Был школьный учительский вечер. Он на редкость удался. Не хотелось расставаться. Говорили о воспитании детей, о трудной учительской работе, о любимых и нелюбимых учениках, вспоминали свою юность, сравнивали ее с юностью нынешних дней. Что-то изменилось, а что-то осталось прежним. Да, дети стали умнее, начитаннее, требовательнее к себе и к жизни, и кто-то сказал — «человечнее».
Один из учителей не согласился: «Стали бесчеловечнее», — поправил он. И разгорелся спор, древний спор о том, чье поколение лучше, что формирует сознание людей, что же такое воспитанность и невоспитанность сердца и что означает само слово «человечность». В его глубине, наверно, заключено бесконечно многое: доброта, расположенность к людям, бережность, стремление дойти до самой сути и понять не только самого себя, готовность к взаимной выручке и многое, многое еще.

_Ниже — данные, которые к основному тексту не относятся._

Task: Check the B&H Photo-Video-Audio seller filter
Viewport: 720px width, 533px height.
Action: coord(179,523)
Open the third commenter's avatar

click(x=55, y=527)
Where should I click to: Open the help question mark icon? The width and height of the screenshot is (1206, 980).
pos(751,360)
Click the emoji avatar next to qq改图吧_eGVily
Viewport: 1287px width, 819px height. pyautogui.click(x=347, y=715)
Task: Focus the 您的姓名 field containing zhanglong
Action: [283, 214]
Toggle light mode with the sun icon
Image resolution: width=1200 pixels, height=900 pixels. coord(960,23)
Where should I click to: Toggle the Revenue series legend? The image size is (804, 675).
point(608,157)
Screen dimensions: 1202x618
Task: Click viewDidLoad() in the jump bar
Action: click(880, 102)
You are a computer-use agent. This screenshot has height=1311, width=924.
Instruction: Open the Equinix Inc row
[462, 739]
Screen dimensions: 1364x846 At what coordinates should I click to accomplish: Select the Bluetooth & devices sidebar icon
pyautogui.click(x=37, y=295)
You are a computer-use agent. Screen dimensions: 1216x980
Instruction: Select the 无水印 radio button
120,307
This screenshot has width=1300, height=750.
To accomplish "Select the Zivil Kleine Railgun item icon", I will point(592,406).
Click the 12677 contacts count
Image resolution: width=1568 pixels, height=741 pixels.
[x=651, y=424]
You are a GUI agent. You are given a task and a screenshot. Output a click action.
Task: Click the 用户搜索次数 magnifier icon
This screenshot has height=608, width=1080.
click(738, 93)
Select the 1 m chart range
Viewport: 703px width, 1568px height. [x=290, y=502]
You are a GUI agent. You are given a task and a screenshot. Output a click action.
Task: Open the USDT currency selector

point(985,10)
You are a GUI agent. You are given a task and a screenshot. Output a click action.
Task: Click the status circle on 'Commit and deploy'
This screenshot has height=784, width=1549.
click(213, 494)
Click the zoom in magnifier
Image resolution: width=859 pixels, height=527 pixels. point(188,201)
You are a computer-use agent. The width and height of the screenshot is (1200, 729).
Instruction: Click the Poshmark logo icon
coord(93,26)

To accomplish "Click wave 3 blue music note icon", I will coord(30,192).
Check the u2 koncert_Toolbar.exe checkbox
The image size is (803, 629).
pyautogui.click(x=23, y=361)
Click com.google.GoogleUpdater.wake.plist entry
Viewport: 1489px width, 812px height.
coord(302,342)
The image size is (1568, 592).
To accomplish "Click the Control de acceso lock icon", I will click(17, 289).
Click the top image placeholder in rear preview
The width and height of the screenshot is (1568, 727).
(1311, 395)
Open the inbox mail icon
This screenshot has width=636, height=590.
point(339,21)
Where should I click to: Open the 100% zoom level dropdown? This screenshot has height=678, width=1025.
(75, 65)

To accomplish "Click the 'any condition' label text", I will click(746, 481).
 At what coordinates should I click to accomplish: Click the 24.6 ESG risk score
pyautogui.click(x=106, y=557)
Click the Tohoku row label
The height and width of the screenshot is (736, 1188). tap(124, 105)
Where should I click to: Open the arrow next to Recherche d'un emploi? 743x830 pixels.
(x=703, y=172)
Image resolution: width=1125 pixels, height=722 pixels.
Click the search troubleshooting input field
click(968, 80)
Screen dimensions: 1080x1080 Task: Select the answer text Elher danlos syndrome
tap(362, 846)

Думал об этом со всеми и мой друг, умный, искренний, горячий человек, учитель не по диплому, а по призванию. Он преподавал зоологию. Ему всегда хотелось рассказать детям как можно больше обо всем, что единит все живое на земле, людей и природу, и, конечно же, самое главное, о том, что объединяет или должно объединять землян друг с другом. Он говорил об их культуре, об их духе, об их главных человеческих качествах, — я не раз бывал на его уроках.
Большая домашняя библиотека, самая большая, какую я только знаю, помогала моему другу в работе. Он не жалел ни сил, ни времени, чтобы прийти на урок не просто наполненным, а переполненным знаниями, мыслями, чувствами.
Дети любили своего учителя, раскрывались перед ним, подражали ему, часто бывали у него дома.
Худенький, всегда опрятно одетый, подтянутый, готовый в любой момент к дружеской услуге, — романтически, рыцарски настроенный человек — таким вот и я всегда знал его, и учителя, с которыми он работал.
Когда закончился школьный вечер, — а было поздно, около двенадцати ночи, — мой друг пошел провожать двух молодых женщин. Трое учителей шли медленно, не хотелось расставаться, мой друг читал стихи, он много их помнил. На улице пригородного поселка было тихо, безлюдно, стихи звучали как самое большое чудо, какое только может быть у людей. И казалось, что мир прекрасен, добр, талантлив и человечен.
А потом, проводив своих спутниц, друг пошел на станцию поселка, чтобы уехать в Ленинград, домой.